38 thoughts on “Lessons from a Clothing Swap

  1. And now you’ve made me cry. You’ve finally realised what I’ve known all along…you’re enough.

    I wish you all the very best Debbie, take care of you xxx

    • Your comment made tears well up in my eyes, Saltbox. Thank you for telling me that I’m enough. I still don’t feel that much of the time, but I’m getting there…

  2. I, too cried. Bravo, Debbie! Keep up the good work. It is even more rewarding reading your blog now. I am proud of you and happy for you. It is noteworthy that you don’t put down those who are still struggling more than you (converts to anything often put down people who adhere to that from which they converted, I have observed) and that you consider yourself always a person interested in clothes and shopping, which we agree is neither good nor bad, just an interest among others.
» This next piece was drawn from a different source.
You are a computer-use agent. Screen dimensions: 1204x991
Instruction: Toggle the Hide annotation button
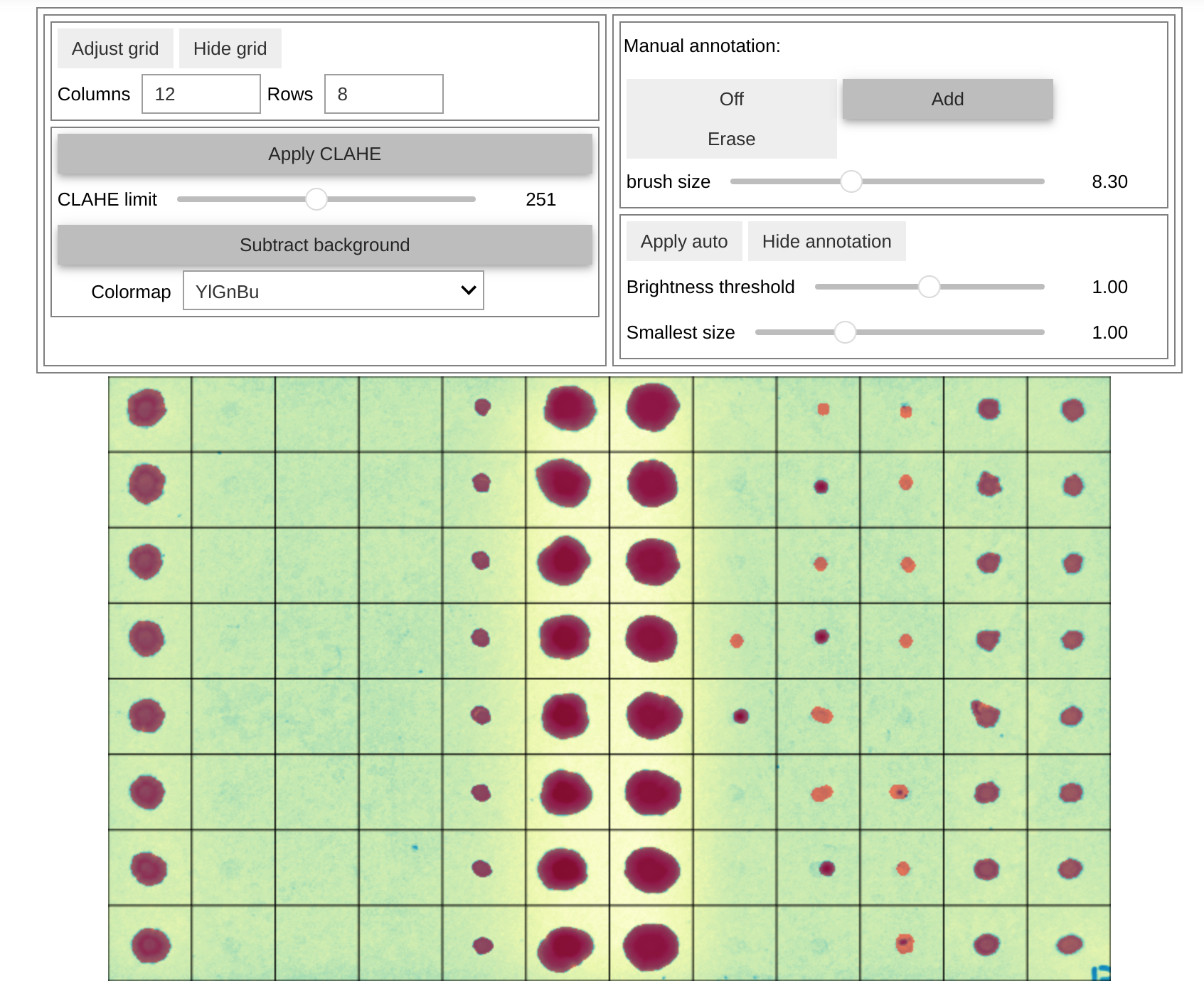tap(826, 241)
    • Thank you for your kind words, Helen. I would never put down those who still struggle with shopping. For one, I don’t think I am out of the woods fully yet. I know that I am vulnerable to relapses. Also, putting people down wouldn’t make me feel better and it certainly wouldn’t help them! And I want the help others as much as I can, even if I don’t have it all figured out. I really feel that I will always enjoy clothes and shopping, but I’m happy that it’s no longer the ONLY thing I enjoy.
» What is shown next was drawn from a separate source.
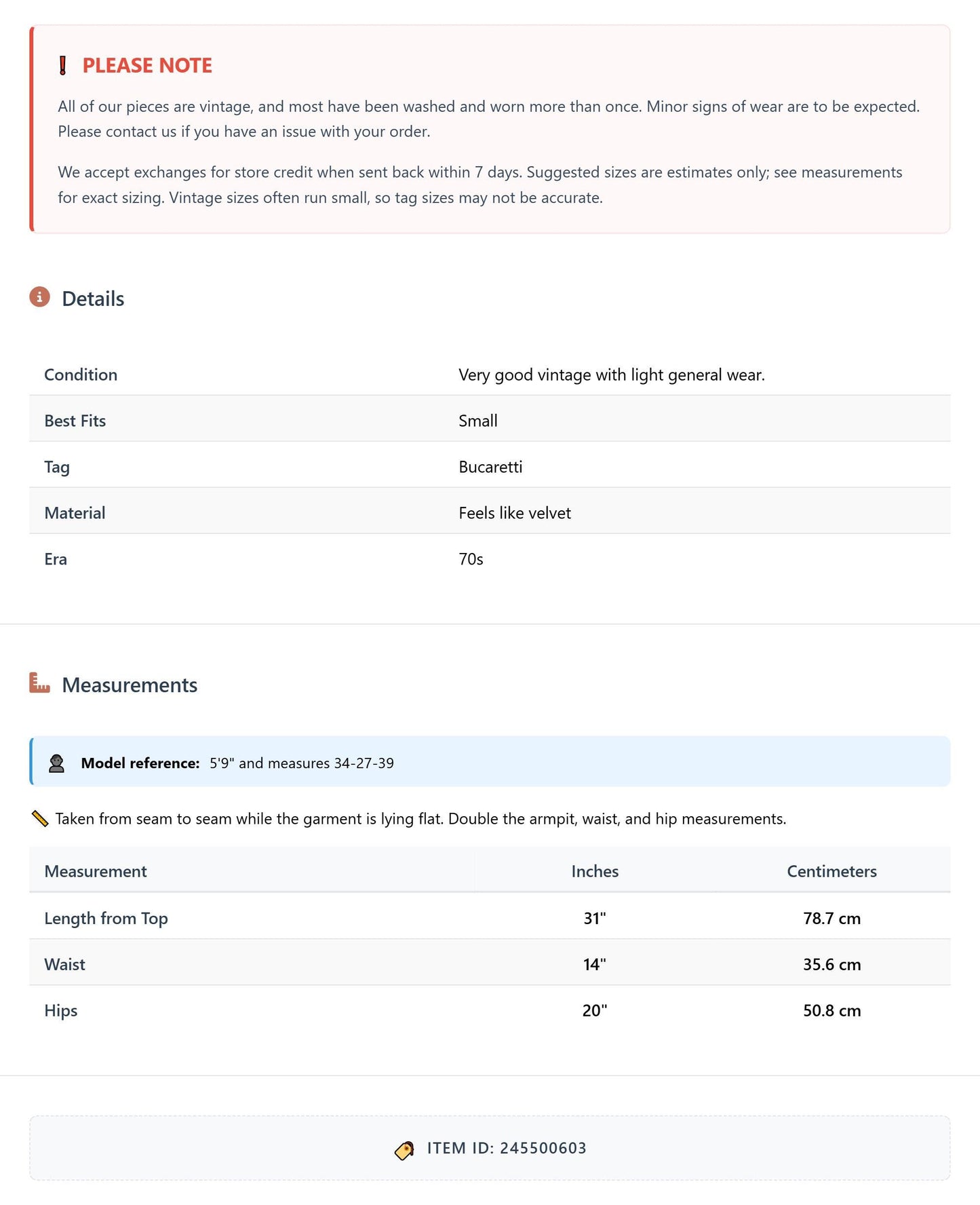Click the Details section heading
Viewport: 980px width, 1205px height.
[93, 299]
  3. Debbie, that selfie of you on the beach is one of the best I’ve seen of you yet. I think it’s in your eyes. You do look more at peace and happier. =)
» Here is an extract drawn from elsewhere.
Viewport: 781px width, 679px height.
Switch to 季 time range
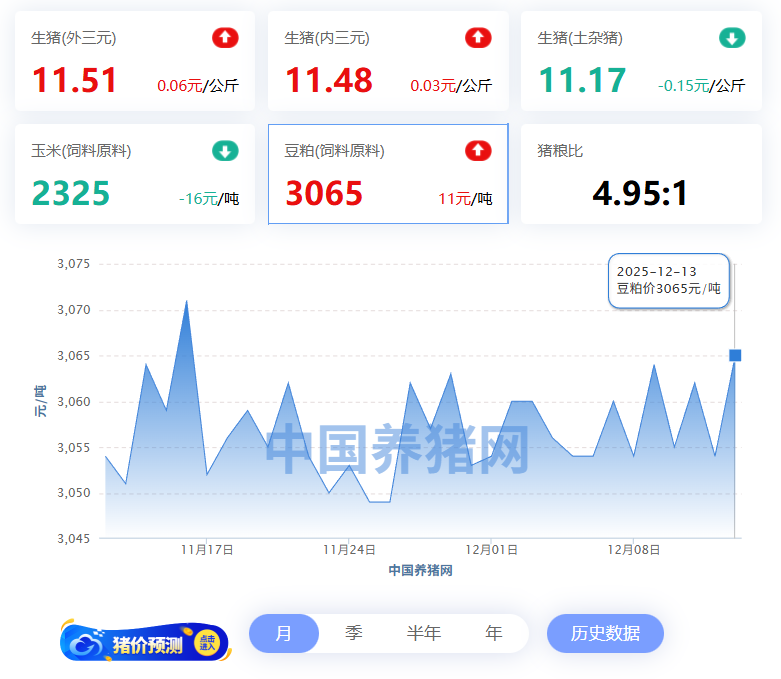[x=354, y=633]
    • I would also like to add to my previous comment that I’ve observed that at consignment stores/thrift stores people are just dumping their worst clothing (fast fashion, damaged, or clothing that is very very out of date and unlikely to sell). I would say that 75% of what I see in the thrift stores are fast fashion brands these days. Very very sad and selfish. I donate my unwanted clothing (doesn’t fit my style anymore, poor fit, not good for lifestyle or body type, etc) to Housing Works a nonprofit that works on helping to provide services to HIV sufferers. I would never send clothing to them that I knew that they wouldn’t be able to sell to make money for their cause. The value of clothing decreases the moment you leave the store with your purchase, with fast fashion I imagine its value depreciates even faster. Luckily NYC does have a program for textile recycling that I did send all my very old and used clothing to be turned into rags and such.

      I found that I’m usually sending in things that are much higher quality and in fashion than the rest of the stuff at these consignment stores. Then again I’ve never purchased much of anything from a fast fashion brand even when I was a high school and college student going shopping with my friends at the mall. Even then I was shopping for quality; though I really had no idea what suited me then and just recently started studying up on this. The organic cotton and environmental friendly fabrics that I purchased during that period of my life that I have kept are still going strong today except some of the cotton pieces which did eventually develop small holes over the years. In fact I had to get rid of some of it because it no longer suited my personal taste NOT because they had wore out. I really wish people would stop settling for fast fashion (current consume of fast fashion is on the rise I’m afraid), because it only sets the fashion industry back even further away from sustainability. To compete other retailers are adopting the fast fashion quality standards and practices and that’s just unacceptable to me and I’ve noticed to others too. Hopefully we’re going closer towards a tipping point as we have with food and the way its produced and there will be more support for greater quality in the future. For now I choose to be very very deliberate about my purchases purchasing a lot of it handmade by small companies, or only from companies that have the best sewing quality and customer service, or off of Ebay (there’s so many new with tags clothing out there or barely used that there’s no need to buy new, poorer quality product for higher prices), and tailoring very minimally.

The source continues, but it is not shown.